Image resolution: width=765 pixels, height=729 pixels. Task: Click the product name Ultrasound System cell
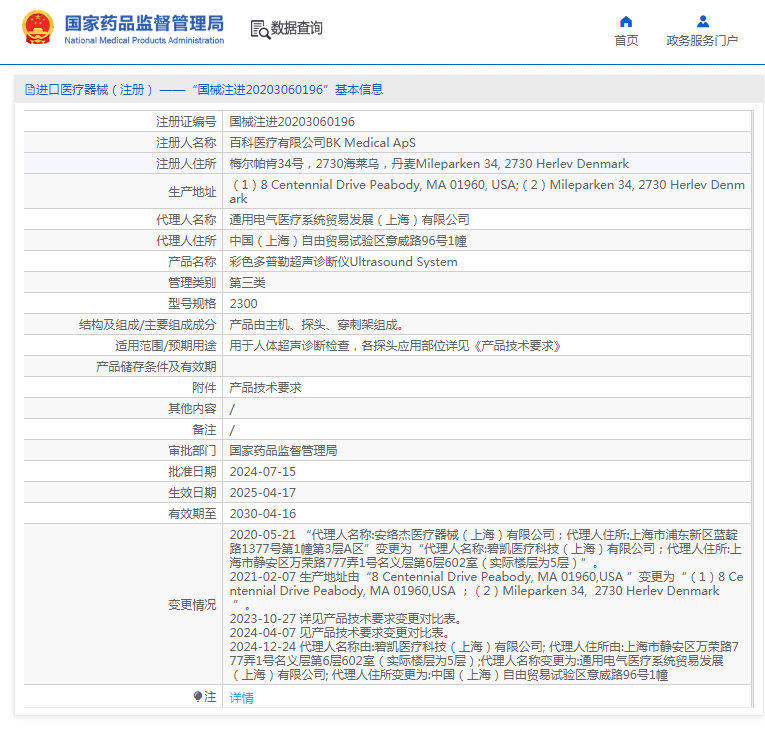tap(343, 262)
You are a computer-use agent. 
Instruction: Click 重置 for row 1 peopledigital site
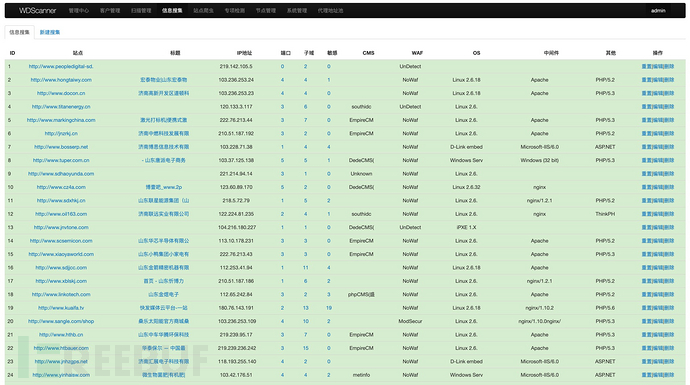point(646,66)
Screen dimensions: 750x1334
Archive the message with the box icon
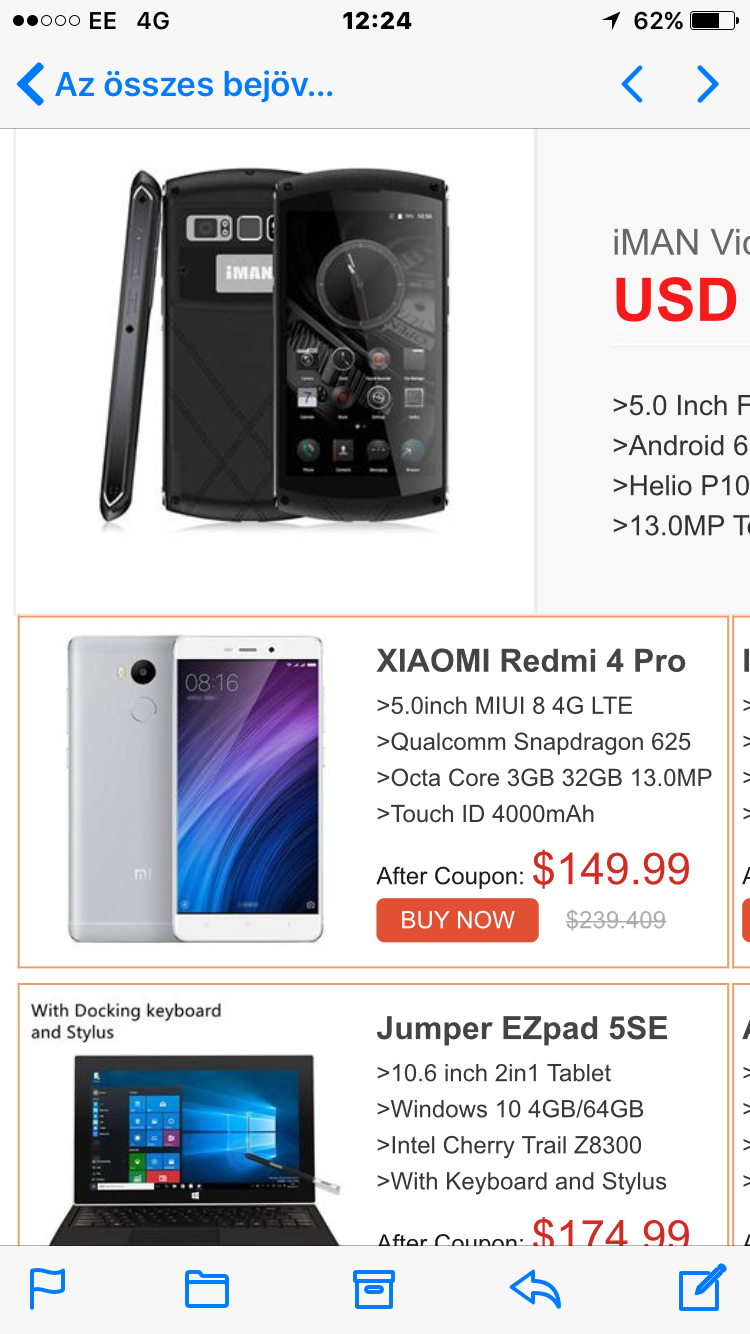[374, 1290]
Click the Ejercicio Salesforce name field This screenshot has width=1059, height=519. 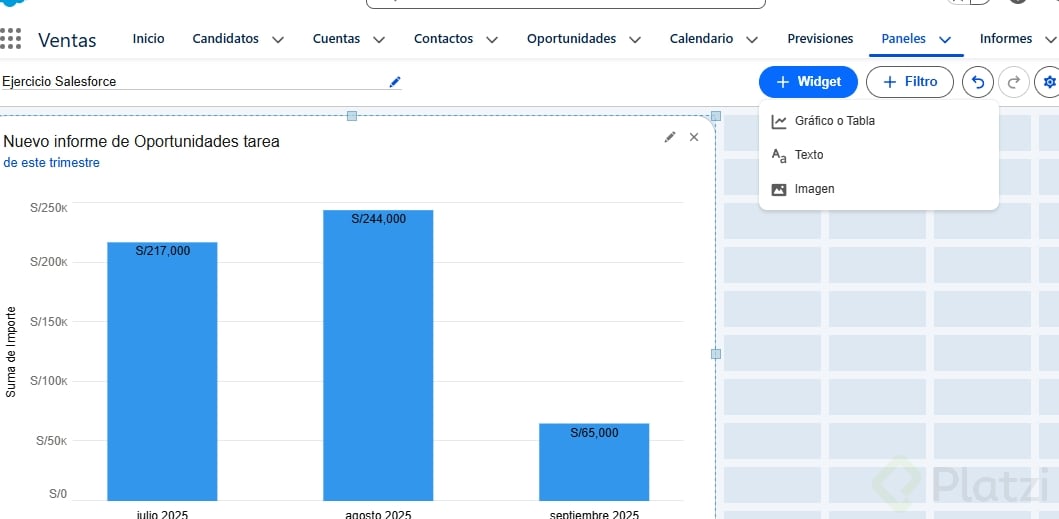190,82
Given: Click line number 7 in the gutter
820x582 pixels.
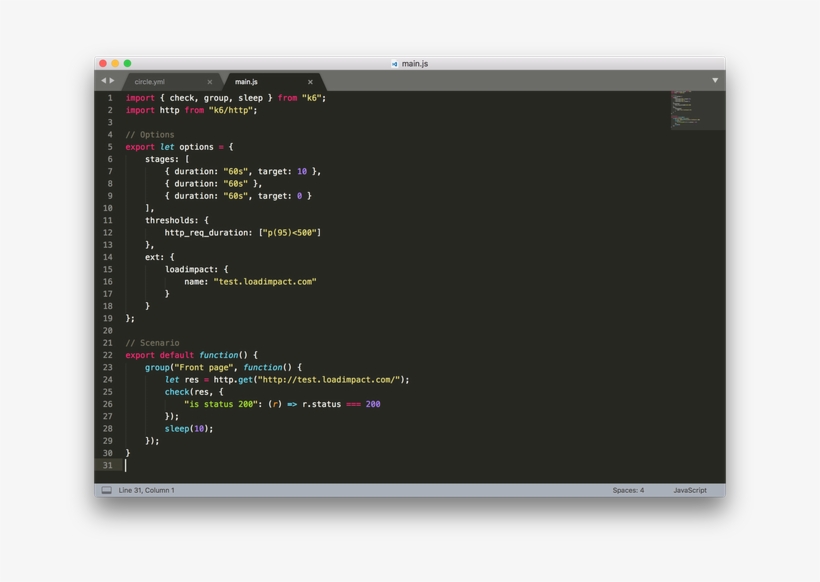Looking at the screenshot, I should tap(108, 171).
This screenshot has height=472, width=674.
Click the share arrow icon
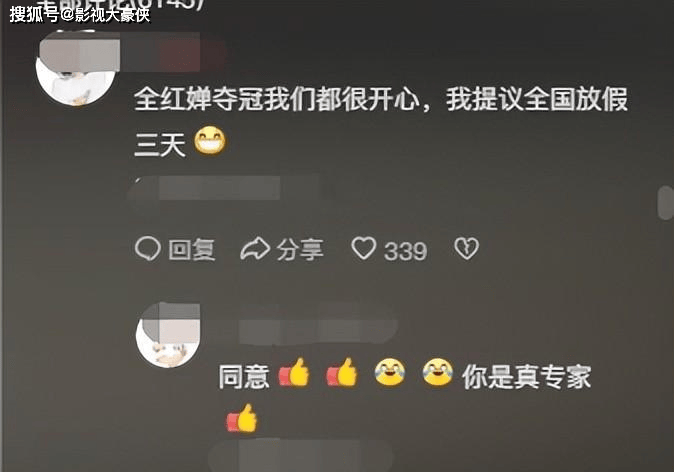coord(255,249)
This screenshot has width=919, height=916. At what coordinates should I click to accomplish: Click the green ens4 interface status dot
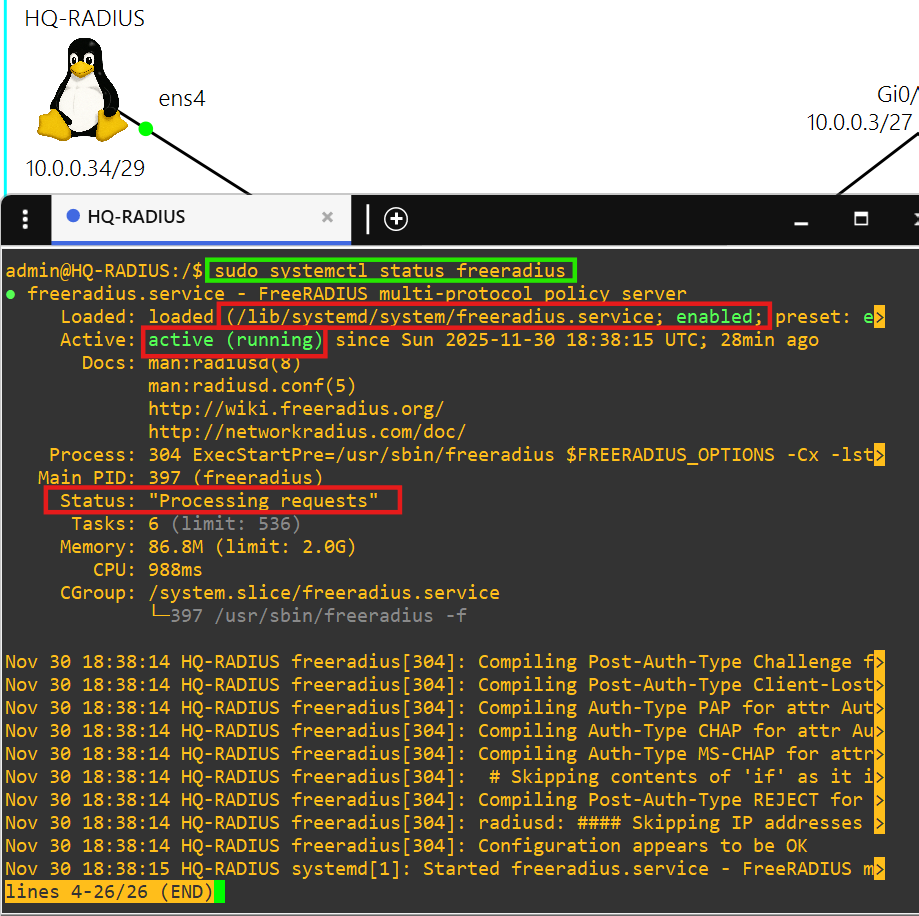146,128
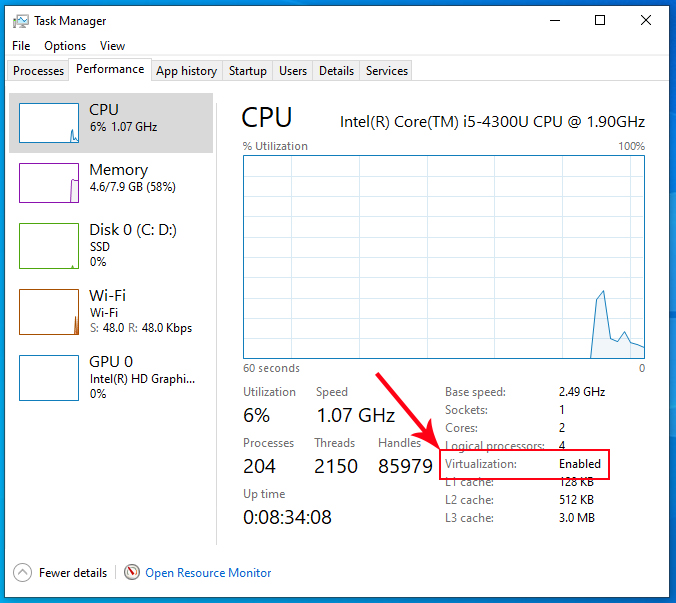Switch to the App history tab
Viewport: 676px width, 603px height.
coord(186,71)
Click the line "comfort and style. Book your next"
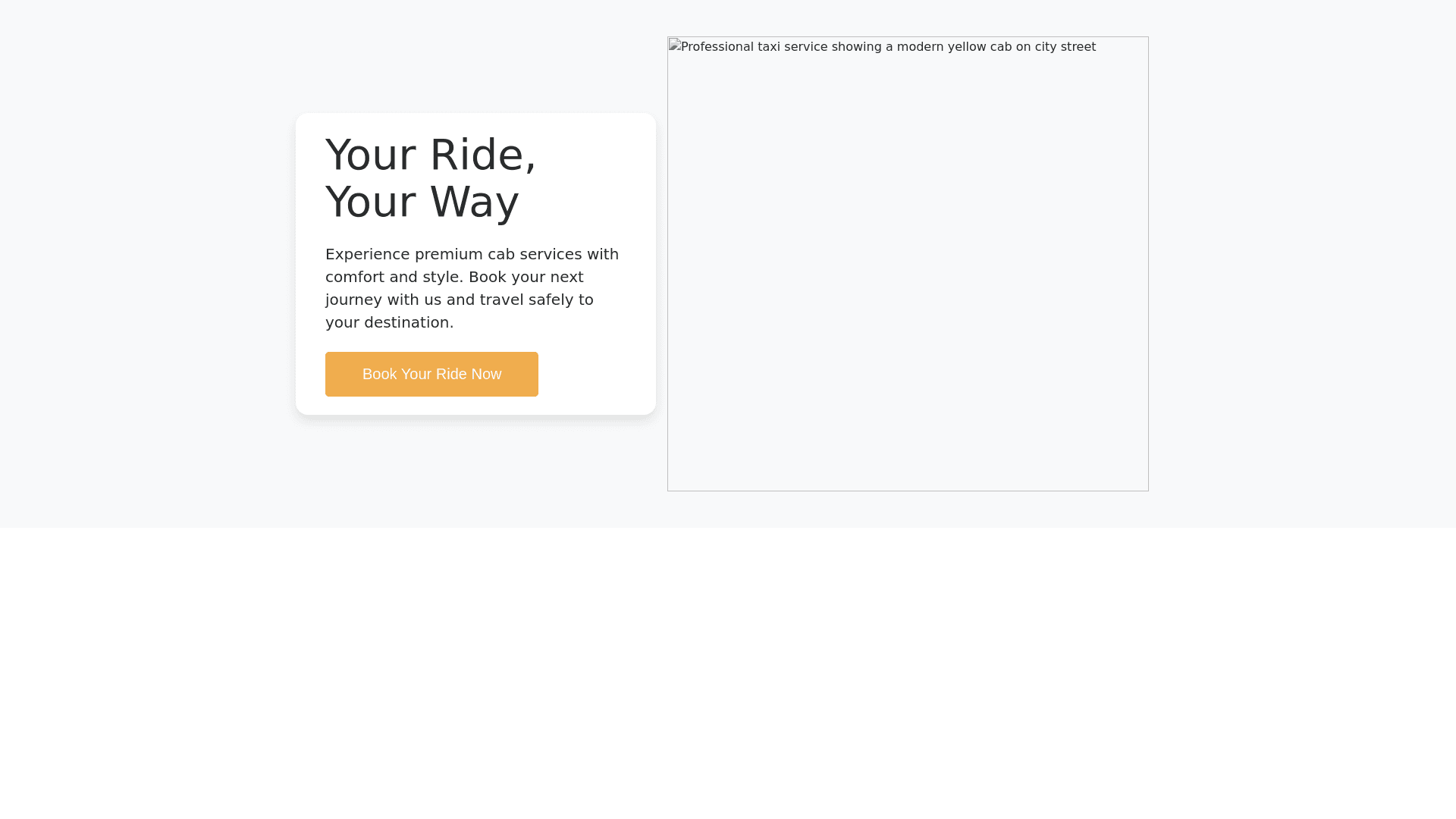Viewport: 1456px width, 819px height. (x=454, y=278)
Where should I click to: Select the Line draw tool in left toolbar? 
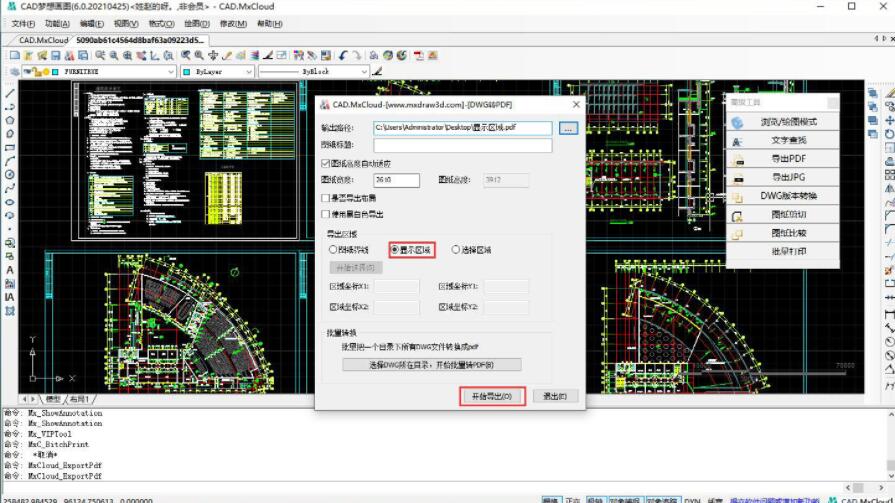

- - -

**TASK DIRECTIONS:** The answer should contain only the lines from the one with "This screenshot has height=472, width=674." through the last line of the material, given word for word and without pictures.

**SOLUTION FOR THIS TASK:**
This screenshot has height=472, width=674.
Click the share arrow icon
coord(255,249)
This screenshot has width=919, height=916. At what coordinates should I click to accomplish: Click the green ens4 interface status dot
146,128
Switch to the App history tab
Viewport: 676px width, 603px height.
coord(186,71)
Click the line "comfort and style. Book your next"
Viewport: 1456px width, 819px height. (x=454, y=278)
Where should I click to: Select the Line draw tool in left toolbar? 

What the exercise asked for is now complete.